### [Task requirements]
Each line from the one containing "Expand Action dropdown for inbox.pst row" through the last line of the entries below is to be transcribed exactly. Nothing else belongs in the reply.

Entries taken from a collection
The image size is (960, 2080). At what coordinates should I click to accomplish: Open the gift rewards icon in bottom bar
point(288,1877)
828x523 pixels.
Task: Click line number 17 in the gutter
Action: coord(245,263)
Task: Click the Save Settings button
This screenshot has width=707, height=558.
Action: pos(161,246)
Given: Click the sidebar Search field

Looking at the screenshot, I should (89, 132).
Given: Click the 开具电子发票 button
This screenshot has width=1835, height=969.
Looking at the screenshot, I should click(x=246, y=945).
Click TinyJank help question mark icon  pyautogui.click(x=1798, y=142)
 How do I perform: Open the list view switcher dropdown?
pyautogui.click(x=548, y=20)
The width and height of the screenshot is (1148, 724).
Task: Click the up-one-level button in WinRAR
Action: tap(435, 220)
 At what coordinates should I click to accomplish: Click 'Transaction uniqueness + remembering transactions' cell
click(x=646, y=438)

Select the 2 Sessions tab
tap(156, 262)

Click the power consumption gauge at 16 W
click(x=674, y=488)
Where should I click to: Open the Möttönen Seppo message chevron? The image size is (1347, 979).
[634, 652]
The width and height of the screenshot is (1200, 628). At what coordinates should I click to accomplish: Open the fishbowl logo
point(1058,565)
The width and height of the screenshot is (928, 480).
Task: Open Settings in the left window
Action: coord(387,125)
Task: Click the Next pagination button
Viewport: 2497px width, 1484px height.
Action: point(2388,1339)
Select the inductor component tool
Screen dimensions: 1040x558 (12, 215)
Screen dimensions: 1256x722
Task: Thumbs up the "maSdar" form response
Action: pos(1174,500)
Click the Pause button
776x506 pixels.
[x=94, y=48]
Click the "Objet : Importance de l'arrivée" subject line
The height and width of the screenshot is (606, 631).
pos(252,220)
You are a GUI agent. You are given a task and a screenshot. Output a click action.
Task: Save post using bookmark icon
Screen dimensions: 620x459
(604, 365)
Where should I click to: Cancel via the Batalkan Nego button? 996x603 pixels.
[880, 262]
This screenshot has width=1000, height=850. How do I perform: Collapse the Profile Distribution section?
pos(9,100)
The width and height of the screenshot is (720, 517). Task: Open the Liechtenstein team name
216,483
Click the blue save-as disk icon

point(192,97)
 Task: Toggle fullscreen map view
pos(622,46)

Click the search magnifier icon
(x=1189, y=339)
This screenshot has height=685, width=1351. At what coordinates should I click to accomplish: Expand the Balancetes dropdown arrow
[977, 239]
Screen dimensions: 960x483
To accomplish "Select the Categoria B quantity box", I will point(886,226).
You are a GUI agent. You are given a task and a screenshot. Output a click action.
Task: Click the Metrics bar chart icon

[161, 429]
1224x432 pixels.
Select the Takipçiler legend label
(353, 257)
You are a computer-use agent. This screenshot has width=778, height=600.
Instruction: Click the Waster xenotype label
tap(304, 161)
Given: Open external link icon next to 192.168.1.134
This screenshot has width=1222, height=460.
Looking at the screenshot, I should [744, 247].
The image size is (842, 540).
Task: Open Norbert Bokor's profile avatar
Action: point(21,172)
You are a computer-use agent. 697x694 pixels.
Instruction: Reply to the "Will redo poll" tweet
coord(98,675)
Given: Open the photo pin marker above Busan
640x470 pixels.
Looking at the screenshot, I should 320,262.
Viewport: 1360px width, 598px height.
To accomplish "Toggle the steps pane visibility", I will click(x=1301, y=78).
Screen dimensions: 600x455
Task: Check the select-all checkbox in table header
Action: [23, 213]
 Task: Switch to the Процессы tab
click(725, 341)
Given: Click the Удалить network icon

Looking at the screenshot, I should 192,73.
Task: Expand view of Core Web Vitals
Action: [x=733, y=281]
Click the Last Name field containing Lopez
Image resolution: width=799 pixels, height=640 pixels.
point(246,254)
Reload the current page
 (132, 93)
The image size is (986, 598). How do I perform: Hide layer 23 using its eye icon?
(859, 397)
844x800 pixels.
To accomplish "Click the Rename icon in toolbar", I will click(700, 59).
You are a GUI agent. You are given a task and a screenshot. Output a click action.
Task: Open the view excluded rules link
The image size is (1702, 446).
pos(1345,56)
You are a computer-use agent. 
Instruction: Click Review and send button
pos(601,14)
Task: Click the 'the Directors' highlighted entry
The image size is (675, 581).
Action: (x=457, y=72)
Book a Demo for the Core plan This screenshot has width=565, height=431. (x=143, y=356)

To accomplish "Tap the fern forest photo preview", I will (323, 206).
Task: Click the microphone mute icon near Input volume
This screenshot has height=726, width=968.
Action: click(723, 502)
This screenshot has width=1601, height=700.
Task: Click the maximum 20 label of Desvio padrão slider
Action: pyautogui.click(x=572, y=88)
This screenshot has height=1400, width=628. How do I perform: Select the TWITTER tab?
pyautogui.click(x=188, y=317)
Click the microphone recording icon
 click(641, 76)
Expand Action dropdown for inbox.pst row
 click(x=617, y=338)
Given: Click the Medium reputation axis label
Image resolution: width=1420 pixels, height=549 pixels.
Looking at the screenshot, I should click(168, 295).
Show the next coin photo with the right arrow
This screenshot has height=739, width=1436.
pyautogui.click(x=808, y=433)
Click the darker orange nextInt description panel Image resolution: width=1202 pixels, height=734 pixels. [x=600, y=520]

### [Written response]
Expand Action dropdown for inbox.pst row
 click(x=617, y=338)
Given: Click the Medium reputation axis label
Image resolution: width=1420 pixels, height=549 pixels.
Looking at the screenshot, I should click(168, 295).
Show the next coin photo with the right arrow
This screenshot has height=739, width=1436.
pyautogui.click(x=808, y=433)
Click the darker orange nextInt description panel Image resolution: width=1202 pixels, height=734 pixels. [x=600, y=520]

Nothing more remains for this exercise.